-- WORK TO BE COMPLETED --
From the listing below, copy the lines starting with the one that contains "Select the first" and continuing through the one that contains "Action: click(x=719, y=224)", swapping "YouTube Movies" for "YouTube Gaming" and leaving everything else unchanged.

########################################

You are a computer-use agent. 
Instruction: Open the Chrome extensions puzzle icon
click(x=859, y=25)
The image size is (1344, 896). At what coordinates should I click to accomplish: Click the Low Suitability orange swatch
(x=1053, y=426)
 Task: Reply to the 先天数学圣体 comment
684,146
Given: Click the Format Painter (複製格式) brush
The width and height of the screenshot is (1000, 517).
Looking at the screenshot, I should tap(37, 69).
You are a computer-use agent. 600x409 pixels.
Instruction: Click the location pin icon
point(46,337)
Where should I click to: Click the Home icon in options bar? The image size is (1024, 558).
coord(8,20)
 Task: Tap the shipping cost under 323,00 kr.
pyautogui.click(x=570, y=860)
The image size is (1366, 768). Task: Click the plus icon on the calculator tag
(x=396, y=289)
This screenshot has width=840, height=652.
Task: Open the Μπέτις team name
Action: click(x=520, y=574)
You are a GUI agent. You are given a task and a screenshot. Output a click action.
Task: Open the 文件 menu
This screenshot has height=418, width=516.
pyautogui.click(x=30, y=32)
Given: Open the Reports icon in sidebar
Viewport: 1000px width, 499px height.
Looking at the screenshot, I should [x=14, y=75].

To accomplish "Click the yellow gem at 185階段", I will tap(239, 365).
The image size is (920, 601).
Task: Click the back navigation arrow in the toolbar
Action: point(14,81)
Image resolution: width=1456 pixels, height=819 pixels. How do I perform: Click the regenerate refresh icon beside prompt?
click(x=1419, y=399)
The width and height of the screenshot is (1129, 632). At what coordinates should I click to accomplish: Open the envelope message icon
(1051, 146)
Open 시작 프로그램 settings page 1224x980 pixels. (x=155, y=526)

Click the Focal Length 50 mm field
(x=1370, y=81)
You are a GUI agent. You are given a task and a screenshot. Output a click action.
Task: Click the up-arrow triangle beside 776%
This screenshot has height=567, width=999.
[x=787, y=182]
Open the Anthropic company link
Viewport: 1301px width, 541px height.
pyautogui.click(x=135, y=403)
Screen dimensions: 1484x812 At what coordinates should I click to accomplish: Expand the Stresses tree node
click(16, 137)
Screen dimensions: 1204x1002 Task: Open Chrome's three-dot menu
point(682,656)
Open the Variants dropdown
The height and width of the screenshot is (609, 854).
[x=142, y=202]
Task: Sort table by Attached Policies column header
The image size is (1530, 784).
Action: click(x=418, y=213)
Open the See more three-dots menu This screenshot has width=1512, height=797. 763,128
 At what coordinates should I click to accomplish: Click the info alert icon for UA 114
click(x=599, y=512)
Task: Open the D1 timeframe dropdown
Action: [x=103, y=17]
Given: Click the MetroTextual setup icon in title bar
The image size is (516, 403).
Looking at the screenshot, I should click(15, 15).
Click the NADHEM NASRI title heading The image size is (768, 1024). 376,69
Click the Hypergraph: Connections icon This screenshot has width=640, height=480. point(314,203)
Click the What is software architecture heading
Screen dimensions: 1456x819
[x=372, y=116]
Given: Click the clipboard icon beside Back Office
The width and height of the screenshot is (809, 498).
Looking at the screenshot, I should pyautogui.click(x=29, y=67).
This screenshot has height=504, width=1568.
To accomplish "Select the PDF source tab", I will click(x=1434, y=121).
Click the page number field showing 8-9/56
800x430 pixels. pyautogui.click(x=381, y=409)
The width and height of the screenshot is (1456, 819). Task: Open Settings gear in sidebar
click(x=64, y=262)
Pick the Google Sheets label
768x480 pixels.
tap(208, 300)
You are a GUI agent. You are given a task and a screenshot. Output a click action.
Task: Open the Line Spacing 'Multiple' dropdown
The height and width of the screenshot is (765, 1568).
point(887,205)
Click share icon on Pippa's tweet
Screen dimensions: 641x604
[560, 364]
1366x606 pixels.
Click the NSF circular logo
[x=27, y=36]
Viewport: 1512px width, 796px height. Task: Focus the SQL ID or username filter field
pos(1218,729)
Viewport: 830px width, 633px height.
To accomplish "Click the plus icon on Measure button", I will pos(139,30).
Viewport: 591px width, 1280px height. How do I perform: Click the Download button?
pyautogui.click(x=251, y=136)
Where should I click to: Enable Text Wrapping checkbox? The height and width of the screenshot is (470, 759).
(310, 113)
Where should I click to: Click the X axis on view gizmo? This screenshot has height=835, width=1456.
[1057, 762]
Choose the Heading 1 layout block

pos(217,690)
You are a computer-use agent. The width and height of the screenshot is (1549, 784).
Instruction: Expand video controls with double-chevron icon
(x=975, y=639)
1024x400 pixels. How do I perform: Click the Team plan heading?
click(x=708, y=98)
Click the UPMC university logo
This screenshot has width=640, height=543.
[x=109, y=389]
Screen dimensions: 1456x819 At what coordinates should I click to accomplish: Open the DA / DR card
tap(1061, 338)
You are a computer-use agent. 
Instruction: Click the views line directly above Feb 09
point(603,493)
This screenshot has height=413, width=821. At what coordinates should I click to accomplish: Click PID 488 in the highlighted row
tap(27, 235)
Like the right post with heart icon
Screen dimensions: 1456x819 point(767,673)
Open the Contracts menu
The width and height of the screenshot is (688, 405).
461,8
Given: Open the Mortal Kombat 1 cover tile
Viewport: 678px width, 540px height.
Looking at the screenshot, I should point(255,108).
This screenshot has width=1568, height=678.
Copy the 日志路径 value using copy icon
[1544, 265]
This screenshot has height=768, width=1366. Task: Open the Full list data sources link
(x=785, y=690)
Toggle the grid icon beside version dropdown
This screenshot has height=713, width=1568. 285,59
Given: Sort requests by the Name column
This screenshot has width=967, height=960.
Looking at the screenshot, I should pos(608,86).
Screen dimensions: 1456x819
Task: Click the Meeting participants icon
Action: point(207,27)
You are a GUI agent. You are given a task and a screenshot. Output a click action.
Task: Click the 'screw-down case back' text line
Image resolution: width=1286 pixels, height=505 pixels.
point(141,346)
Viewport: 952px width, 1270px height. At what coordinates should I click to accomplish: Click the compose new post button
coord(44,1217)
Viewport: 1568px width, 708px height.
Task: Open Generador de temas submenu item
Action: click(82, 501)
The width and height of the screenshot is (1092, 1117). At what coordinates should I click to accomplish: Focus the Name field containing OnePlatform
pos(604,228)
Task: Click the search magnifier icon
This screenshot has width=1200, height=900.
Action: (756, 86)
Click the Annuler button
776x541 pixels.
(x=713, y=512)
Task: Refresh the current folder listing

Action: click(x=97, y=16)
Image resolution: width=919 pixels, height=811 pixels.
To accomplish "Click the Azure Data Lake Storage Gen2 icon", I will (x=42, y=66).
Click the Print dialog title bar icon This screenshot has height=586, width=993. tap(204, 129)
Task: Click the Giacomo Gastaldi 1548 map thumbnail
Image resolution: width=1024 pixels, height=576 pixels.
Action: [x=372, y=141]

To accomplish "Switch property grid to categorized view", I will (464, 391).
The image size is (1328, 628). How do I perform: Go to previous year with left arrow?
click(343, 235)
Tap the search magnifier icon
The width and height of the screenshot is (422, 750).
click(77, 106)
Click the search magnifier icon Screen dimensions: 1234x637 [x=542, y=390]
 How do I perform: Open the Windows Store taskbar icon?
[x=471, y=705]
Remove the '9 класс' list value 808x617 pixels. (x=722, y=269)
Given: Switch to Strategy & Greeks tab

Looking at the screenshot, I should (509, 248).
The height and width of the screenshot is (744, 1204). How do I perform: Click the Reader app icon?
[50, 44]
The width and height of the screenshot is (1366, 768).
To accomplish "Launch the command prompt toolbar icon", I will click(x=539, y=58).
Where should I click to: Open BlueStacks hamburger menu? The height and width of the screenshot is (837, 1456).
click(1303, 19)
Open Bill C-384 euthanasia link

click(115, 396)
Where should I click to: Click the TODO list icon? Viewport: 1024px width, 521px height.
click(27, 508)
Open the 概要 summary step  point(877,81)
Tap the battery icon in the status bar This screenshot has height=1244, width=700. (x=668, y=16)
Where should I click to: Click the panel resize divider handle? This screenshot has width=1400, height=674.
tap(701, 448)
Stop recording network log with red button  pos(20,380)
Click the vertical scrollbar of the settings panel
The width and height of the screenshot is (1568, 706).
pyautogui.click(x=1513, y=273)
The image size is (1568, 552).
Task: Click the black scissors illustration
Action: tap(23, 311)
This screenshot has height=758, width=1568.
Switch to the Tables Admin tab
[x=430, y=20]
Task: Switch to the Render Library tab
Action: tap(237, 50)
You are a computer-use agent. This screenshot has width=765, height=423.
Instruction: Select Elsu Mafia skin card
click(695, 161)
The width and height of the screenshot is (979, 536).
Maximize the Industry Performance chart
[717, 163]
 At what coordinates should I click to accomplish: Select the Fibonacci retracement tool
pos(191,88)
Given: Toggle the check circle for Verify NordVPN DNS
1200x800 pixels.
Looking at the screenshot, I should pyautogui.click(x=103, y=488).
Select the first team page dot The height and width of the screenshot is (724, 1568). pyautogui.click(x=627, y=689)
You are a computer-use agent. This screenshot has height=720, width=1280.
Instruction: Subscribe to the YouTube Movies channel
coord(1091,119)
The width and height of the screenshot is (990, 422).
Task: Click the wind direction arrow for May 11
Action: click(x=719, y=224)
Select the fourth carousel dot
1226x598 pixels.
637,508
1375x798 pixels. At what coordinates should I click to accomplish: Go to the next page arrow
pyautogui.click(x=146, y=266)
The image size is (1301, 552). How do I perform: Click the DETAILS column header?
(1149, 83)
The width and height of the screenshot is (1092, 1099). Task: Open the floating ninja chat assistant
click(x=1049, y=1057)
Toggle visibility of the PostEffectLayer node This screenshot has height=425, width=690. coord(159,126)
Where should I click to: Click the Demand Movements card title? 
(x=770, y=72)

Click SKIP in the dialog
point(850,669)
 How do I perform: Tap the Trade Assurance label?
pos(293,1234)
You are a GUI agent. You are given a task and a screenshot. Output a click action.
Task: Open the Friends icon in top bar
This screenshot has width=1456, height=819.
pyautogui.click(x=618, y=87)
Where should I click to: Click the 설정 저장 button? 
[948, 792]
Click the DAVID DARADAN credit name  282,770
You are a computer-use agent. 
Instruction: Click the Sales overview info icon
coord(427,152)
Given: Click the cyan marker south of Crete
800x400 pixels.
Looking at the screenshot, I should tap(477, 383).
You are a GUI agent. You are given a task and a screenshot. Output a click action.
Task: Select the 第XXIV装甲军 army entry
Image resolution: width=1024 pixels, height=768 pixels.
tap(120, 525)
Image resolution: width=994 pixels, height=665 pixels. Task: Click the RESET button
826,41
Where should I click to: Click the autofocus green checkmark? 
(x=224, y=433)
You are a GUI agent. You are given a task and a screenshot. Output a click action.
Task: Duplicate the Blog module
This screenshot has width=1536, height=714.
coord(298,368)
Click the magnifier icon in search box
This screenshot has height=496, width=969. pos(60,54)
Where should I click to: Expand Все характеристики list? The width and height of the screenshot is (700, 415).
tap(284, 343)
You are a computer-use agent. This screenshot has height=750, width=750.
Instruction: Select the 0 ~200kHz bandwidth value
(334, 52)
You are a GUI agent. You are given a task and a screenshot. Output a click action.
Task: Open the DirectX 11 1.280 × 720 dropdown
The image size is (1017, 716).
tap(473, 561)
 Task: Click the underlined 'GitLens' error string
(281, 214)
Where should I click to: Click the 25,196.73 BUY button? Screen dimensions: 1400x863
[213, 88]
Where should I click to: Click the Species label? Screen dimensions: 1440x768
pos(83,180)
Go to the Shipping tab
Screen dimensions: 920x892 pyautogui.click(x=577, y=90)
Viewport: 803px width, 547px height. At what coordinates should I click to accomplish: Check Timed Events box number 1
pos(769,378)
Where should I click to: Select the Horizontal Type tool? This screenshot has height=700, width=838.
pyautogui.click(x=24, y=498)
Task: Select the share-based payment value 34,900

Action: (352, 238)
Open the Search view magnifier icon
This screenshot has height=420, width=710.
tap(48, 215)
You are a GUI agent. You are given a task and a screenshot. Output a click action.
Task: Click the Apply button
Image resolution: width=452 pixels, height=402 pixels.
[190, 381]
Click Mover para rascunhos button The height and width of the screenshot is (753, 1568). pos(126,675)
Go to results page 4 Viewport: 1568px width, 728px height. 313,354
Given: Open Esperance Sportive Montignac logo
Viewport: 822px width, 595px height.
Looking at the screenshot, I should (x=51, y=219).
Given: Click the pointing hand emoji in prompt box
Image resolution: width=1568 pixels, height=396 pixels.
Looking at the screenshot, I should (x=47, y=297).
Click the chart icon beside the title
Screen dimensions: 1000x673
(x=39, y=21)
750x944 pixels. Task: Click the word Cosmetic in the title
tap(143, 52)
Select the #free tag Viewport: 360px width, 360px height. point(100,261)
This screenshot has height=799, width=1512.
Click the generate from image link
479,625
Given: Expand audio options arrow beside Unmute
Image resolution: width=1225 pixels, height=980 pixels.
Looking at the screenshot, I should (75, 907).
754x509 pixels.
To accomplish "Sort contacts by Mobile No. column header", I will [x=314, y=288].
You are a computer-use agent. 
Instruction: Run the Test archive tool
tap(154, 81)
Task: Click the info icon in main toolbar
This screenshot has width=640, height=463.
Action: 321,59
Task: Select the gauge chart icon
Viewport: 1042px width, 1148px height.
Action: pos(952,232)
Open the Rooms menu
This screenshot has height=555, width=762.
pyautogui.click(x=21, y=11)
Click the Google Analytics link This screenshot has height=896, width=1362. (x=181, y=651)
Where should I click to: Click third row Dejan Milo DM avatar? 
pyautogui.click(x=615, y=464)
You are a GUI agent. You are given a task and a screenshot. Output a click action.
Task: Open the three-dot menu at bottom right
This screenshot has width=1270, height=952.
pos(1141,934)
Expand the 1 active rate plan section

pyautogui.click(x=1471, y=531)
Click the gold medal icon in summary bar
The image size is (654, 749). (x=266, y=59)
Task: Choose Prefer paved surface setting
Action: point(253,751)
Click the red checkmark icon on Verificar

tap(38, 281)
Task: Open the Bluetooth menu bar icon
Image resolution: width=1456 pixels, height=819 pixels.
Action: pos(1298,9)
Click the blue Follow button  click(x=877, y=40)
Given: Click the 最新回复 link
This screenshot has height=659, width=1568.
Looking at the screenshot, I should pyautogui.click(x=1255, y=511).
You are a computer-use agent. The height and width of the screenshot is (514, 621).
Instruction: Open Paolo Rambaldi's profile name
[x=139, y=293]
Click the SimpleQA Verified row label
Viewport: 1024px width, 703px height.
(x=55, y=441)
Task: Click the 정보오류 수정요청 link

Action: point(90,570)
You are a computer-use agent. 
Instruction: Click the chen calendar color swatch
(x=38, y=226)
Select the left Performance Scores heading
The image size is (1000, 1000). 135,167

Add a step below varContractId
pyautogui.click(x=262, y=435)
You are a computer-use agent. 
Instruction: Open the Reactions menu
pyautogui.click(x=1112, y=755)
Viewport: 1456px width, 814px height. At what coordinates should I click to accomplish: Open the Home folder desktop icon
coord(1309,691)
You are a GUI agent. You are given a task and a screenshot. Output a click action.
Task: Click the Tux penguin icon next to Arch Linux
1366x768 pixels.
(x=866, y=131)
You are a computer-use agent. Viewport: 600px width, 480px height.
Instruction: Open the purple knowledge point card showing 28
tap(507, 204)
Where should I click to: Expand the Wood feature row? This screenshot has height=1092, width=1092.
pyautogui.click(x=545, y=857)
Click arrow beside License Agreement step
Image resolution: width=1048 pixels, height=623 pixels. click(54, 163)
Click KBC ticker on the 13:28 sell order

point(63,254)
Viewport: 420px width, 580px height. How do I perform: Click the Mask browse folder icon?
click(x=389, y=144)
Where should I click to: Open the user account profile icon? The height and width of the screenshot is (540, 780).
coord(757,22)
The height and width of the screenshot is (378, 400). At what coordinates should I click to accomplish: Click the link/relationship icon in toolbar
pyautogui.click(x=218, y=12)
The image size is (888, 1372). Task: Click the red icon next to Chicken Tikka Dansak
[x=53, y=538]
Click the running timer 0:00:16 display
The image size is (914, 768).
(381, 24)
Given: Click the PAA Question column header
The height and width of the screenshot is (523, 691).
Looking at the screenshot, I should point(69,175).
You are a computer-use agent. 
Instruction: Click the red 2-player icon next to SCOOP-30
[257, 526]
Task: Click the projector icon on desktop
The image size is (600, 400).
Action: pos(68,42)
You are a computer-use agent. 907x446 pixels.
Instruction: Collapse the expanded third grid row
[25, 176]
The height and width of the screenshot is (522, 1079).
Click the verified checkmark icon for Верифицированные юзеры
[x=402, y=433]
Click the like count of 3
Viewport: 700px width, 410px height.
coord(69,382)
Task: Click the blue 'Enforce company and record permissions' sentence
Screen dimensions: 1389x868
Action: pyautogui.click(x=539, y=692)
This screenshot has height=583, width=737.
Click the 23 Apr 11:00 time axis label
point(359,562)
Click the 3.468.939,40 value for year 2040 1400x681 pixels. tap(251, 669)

########################################

-- EXERCISE ANSWER --
Select the first team page dot The height and width of the screenshot is (724, 1568). pyautogui.click(x=627, y=689)
You are a computer-use agent. This screenshot has height=720, width=1280.
Instruction: Subscribe to the YouTube Gaming channel
coord(1091,119)
The width and height of the screenshot is (990, 422).
Task: Click the wind direction arrow for May 11
Action: click(x=719, y=224)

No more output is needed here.